This Is The Biggest Mistake On Chopped, According To Geoffrey Zakarian

Given some of the wild ingredients "Chopped" contestants have to use, you might think the judges wouldn't notice if a chef went a bit lighter with salt and other seasonings. However, salt is such a critical addition to any dish because of the role it serves. As Fine Cooking explains, salt is essentially a flavor enhancer and will amplify all the other flavors you've cultivated in your dish. It can also balance out issues with particular ingredients, taming the flavor notes in a dish that may be erring on the side of overly bitter or sweet. And if you use kosher salt, as "Chopped" judge Geoffrey Zakarian recommends, it often impacts the texture of your dish as well, adding a bit of crunch, per The Spruce Eats. In fact, The New York Times calls the humble seasoning the single most important ingredient in your kitchen, a sentiment that Zakarian may agree with given his previous statements.

In terms of salting your food, the timing is almost as critical as the amount. While you can tweak your salt levels by adding a bit towards the end if you're tasting the dish and feel it needs a bit more, you should be incorporating it from the very beginning, as Cook's Illustrated explains. Salt that's added earlier can really penetrate your food, whereas adding it at the end ensures it just coats the exterior, creating a less balanced flavor.

Nevertheless, "Chopped" contestants often forget to season their food fully, missing one crucial ingredient.

He wishes Chopped contestants used more salt

"Chopped" contestants have a lot to deal with when competing on the popular competition culinary show. Not only are they under a time crunch, but they also have to combine what are often bizarre ingredients into some type of delicious dish, with barely any time to brainstorm after learning what their baskets contain.

Given the stress of the competition, it makes sense that "Chopped" contestants would make a few mistakes. However, according to chef and television personality Geoffrey Zakarian, there's one huge mistake that many of them make, per Food Network. It's such a basic culinary rule that you likely wouldn't have guessed the pros would overlook it. As Zakarian bemoans, they forget to season their food — and we're not just talking about a failure to incorporate various herbs and spices. Zakarian claims the contestants simply don't use enough salt and pepper, the two most essential seasonings, in their dishes.

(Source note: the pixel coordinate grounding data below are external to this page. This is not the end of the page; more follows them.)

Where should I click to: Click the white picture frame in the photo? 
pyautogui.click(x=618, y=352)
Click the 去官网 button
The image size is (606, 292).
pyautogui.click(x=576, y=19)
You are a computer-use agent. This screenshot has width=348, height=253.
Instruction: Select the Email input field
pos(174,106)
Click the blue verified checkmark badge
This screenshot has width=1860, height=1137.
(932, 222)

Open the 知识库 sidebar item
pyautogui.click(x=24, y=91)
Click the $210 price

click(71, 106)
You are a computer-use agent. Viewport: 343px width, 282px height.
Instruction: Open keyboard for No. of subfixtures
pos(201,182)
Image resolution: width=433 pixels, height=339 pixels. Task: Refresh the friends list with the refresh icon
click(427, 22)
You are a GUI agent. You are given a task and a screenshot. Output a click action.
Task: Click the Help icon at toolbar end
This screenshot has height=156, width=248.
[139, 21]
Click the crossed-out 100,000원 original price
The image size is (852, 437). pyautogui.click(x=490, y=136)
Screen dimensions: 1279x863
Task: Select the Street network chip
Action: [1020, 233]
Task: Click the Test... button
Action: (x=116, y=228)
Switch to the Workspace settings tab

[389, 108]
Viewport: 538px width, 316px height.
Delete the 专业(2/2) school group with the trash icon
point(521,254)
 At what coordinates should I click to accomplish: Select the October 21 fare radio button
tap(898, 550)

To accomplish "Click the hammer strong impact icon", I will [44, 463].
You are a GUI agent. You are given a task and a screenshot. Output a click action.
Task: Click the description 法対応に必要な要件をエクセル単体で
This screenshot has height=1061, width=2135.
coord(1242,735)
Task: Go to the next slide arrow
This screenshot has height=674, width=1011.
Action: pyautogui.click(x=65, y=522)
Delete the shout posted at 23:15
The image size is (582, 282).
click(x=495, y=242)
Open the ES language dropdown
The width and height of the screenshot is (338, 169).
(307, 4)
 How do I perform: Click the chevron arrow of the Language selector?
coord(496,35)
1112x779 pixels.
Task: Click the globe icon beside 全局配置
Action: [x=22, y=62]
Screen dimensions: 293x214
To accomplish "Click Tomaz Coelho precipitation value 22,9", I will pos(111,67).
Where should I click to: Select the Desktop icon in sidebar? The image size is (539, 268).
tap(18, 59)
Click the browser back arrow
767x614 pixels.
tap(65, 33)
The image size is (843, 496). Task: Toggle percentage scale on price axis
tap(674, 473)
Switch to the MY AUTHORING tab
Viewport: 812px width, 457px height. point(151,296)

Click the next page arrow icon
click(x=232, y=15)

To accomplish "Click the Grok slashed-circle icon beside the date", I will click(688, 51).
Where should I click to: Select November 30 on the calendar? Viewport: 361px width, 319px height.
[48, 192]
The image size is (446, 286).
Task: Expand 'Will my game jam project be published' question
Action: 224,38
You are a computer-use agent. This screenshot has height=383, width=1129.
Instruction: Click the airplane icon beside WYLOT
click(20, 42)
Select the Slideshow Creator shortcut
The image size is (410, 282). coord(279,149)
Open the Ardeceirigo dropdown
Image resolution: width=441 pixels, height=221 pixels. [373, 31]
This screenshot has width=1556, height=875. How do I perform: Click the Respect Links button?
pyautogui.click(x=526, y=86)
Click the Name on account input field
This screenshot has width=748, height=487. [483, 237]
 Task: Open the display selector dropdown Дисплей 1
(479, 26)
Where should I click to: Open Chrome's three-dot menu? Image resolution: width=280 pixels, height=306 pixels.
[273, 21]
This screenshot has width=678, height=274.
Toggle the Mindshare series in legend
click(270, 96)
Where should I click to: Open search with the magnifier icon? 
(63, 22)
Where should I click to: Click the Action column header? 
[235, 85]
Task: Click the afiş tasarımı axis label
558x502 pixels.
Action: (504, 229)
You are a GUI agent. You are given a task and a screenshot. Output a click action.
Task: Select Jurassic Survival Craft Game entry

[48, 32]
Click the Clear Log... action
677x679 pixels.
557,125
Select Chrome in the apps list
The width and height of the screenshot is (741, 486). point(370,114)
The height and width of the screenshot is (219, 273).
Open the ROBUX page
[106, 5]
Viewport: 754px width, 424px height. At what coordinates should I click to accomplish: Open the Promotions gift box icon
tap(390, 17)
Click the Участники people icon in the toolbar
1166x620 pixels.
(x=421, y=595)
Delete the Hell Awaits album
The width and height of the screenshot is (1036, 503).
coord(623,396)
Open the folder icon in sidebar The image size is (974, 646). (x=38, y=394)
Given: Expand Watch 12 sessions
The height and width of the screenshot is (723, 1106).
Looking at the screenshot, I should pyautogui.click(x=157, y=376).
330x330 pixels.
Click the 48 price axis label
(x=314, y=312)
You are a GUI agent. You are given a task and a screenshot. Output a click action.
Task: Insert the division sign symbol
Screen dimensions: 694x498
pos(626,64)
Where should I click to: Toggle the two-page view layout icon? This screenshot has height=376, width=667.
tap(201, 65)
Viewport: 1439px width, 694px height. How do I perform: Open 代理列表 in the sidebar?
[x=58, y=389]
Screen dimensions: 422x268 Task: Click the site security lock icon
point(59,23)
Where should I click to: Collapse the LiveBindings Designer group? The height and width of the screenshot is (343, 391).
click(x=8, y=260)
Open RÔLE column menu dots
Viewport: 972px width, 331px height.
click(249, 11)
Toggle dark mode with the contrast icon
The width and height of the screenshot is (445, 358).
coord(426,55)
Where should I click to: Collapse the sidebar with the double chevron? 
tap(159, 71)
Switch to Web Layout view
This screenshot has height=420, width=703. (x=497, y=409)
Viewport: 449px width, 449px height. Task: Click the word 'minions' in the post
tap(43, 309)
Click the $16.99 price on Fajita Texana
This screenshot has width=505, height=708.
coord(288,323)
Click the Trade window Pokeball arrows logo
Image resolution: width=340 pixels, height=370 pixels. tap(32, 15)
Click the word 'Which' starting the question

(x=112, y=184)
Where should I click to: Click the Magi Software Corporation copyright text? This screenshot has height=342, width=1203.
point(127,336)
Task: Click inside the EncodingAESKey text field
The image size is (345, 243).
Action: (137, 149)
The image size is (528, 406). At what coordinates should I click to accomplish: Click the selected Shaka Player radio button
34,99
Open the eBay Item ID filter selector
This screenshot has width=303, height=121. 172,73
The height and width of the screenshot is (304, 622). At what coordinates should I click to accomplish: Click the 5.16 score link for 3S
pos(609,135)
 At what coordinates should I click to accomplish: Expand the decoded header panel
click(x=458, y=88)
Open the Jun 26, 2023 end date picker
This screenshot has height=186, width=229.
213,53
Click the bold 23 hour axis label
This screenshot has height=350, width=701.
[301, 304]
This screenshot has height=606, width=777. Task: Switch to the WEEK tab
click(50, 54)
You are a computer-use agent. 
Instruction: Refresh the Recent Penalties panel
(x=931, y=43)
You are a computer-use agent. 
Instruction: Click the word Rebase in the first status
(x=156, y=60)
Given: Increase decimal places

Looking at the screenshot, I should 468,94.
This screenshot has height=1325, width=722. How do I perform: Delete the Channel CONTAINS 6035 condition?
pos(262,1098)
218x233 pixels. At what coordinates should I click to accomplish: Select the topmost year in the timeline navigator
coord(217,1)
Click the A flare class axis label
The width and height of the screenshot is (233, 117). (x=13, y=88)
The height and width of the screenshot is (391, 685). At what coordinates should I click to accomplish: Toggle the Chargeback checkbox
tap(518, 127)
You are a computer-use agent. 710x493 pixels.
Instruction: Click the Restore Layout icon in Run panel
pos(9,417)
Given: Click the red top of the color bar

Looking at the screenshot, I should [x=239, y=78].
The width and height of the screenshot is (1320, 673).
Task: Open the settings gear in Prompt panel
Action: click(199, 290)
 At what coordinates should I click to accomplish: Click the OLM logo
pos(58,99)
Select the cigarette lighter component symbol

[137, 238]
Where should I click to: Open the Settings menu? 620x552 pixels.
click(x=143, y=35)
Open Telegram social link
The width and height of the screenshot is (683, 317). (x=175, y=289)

He took to Twitter to share his thoughts on the frequent mistake, finishing the April 19 tweet by emphasizing, "Salt, people. Salt!" In fact, as he stated in a 2019 interview with Bottom Line Personal, one of his key tips for any home cook is to salt freely. Zakarian suggests that home cooks often hold back, as they perceive that chefs are a bit heavy-handed with the staple seasoning. Still, he does warn that table salt isn't ideal for cooking; kosher salt is a better choice to ensure you don't oversalt your food.

How to fix oversalted dishes

So, you've followed Geoffrey Zakarian's advice and, in fear of creating a dish that the "Chopped" judges would deem too bland, you've accidentally gotten a bit too overzealous with the salt. Not to worry — there are a few ways to fix it without having to toss your entire dish.

One method involves diluting the salt quantity by doubling or tripling whatever you're creating so the salt in the dish is more balanced. This can be done by adding in a flavorful liquid such as unsalted chicken broth or tossing in a few additions, such as vegetables or greens, to balance the salt out a bit, per Food Network.

If you don't want a super-sized batch of food or you're making the type of dish where it's not easy to add liquids or bulky ingredients, there are a few specific add-ins that may do the trick. As Brit + Co reports, on an episode of "Chopped," chef Marc Murphy suggested yogurt could help to both dilute some of the saltiness as well as tame it, courtesy of the tangy flavor. And chef and television personality Giada De Laurentiis swears by a bit of lemon juice, with the acidity balancing the salinity. A small amount of sweetener, such as sugar or honey, might also work to counteract excess salt, as SheKnows suggests.

Always season as you go — and be mindful of technique

As with all cooking, you want to make sure you taste your dish as you go. This way, you'll avoid reaching the point where you have to save the dish with a salt-taming hack. If your recipe calls for a certain amount of salt, consider not adding it all at once, as it's far easier to add more than to take it away once it's already incorporated. As The Kitchn outlines, you should ideally add the salt in stages as you cook for best results.

Technique also matters. We're not saying you need to transform into Salt Bae every time you whip up a dish at home. But as Food Network explains, the higher you raise your hand to sprinkle that salt into your dish, the more evenly you'll incorporate it.

And finally, while Zakarian differentiates between kosher and table salt, the reality is that there's even more variations out there, as Serious Eats highlights. Keep an eye on which salts are meant for use during cooking and which are best used as finishing salts.